■ Instructions for the task
Return an exact copy of the data, starting at its first line and ending at the line that contains "Task: Click the statistics bar chart icon", minus any pictures.

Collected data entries
::::::::::

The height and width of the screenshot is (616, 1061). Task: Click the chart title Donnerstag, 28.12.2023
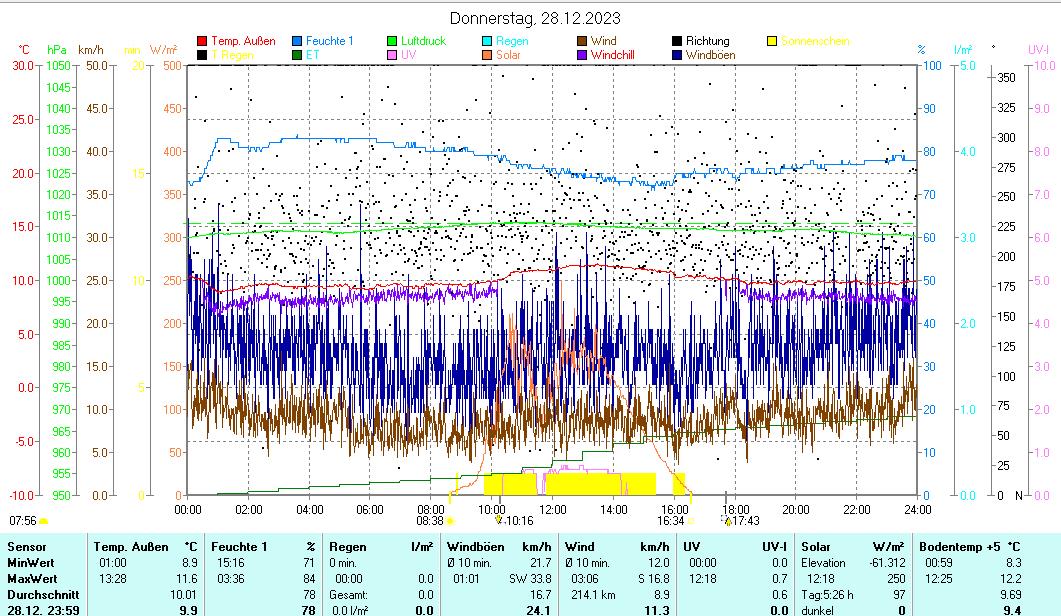[x=534, y=18]
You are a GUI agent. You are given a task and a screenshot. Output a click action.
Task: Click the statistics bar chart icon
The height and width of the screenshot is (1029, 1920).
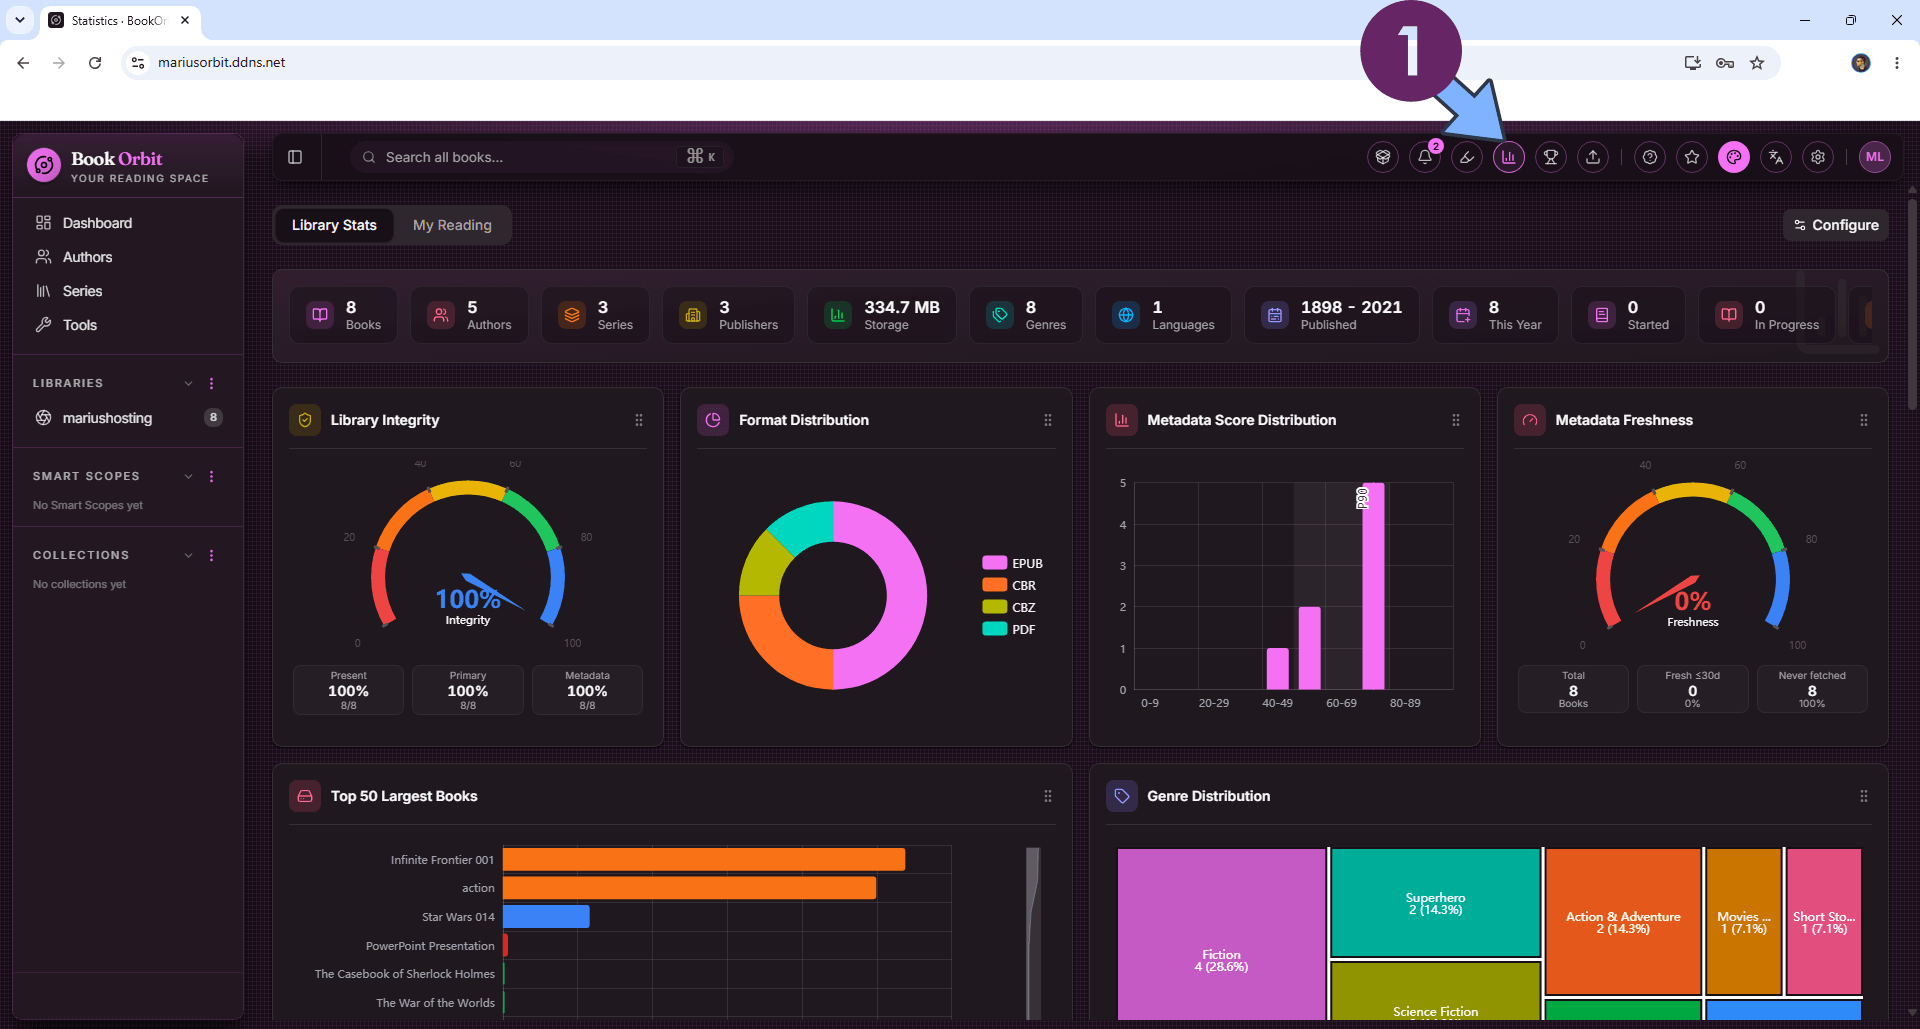[x=1509, y=157]

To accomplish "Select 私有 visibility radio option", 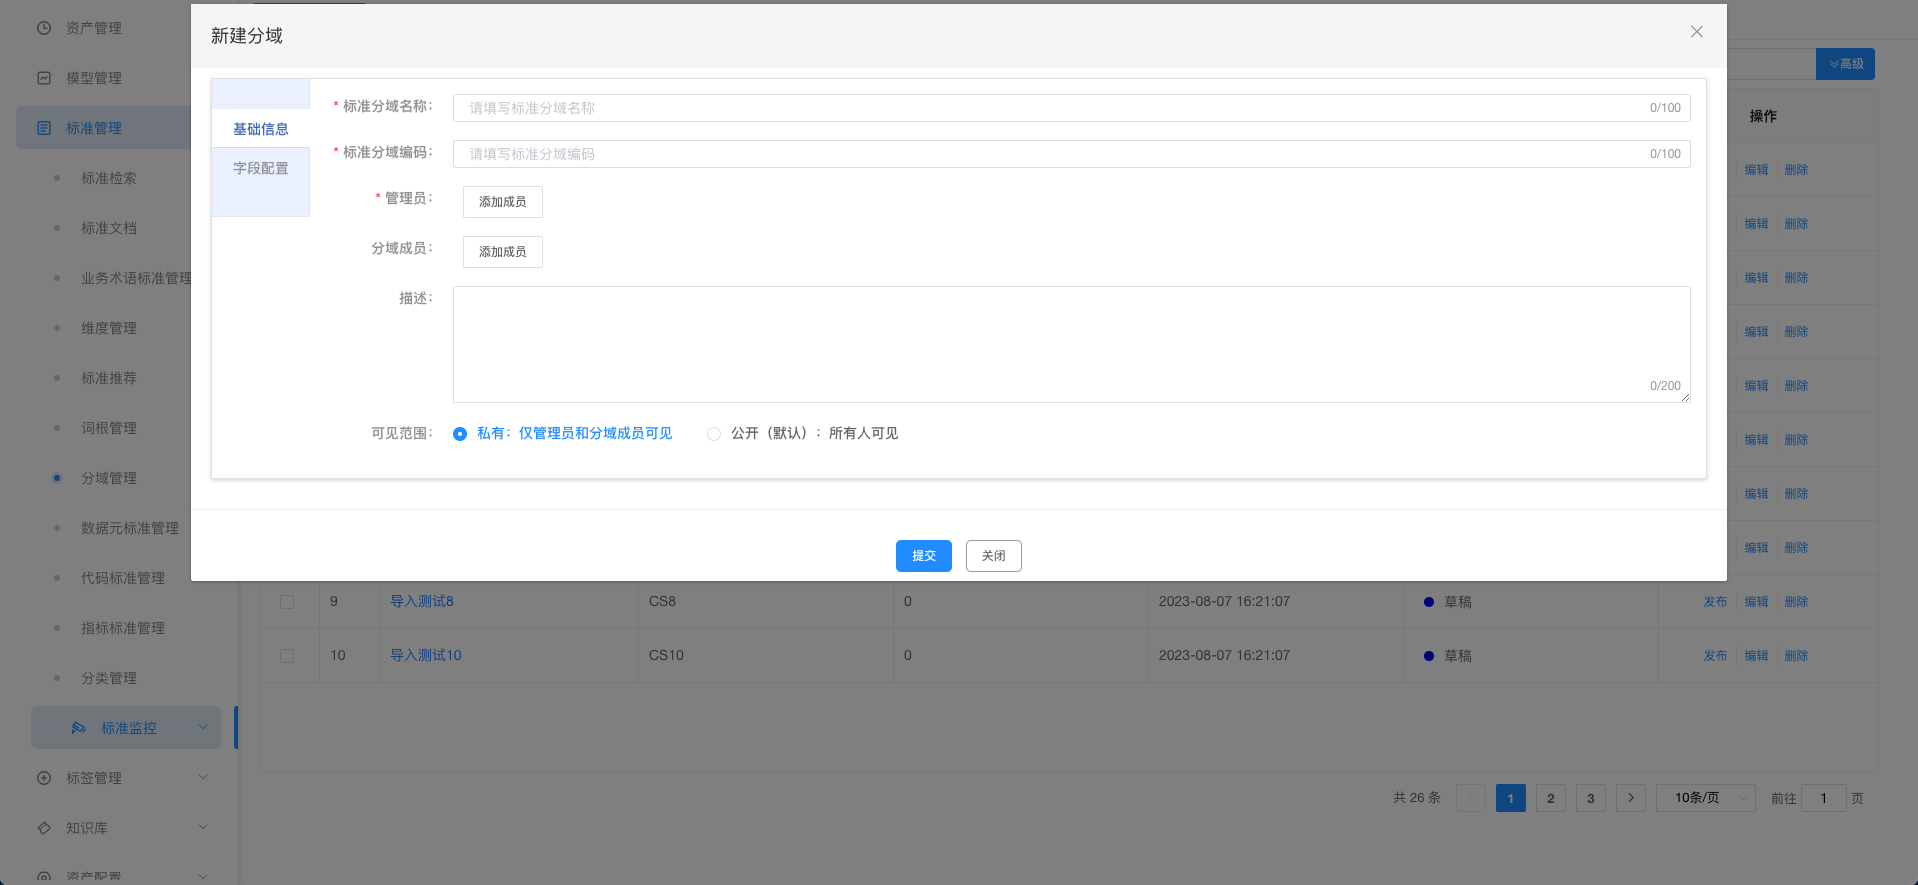I will 460,434.
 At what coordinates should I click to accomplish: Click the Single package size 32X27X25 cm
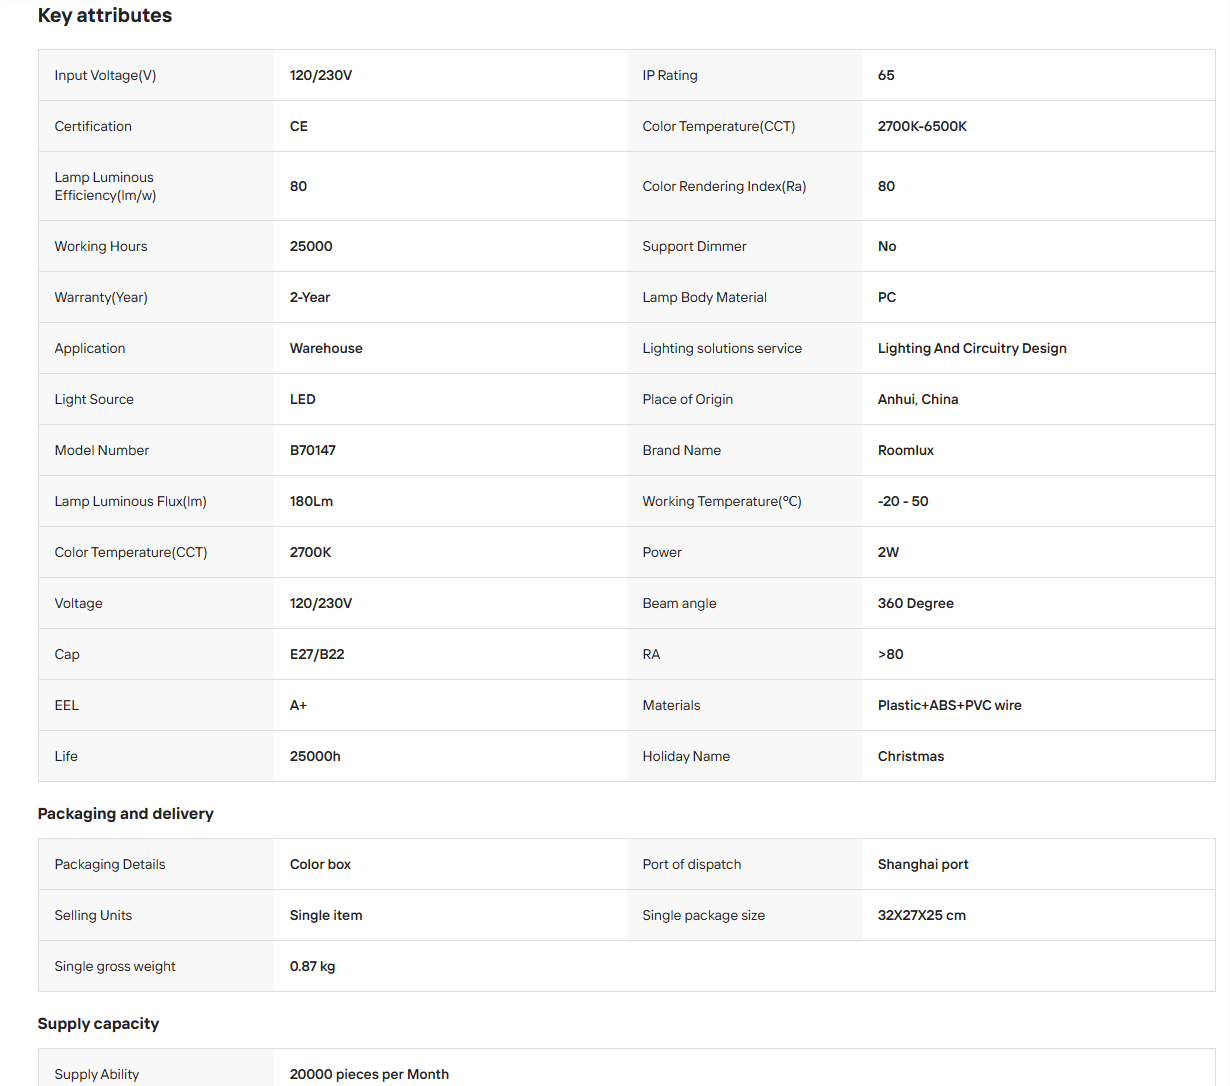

::::::::::

■ Exercise response
The height and width of the screenshot is (616, 1061). Task: Click the chart title Donnerstag, 28.12.2023
[x=534, y=18]
You are a GUI agent. You are given a task and a screenshot. Output a click action.
Task: Click the statistics bar chart icon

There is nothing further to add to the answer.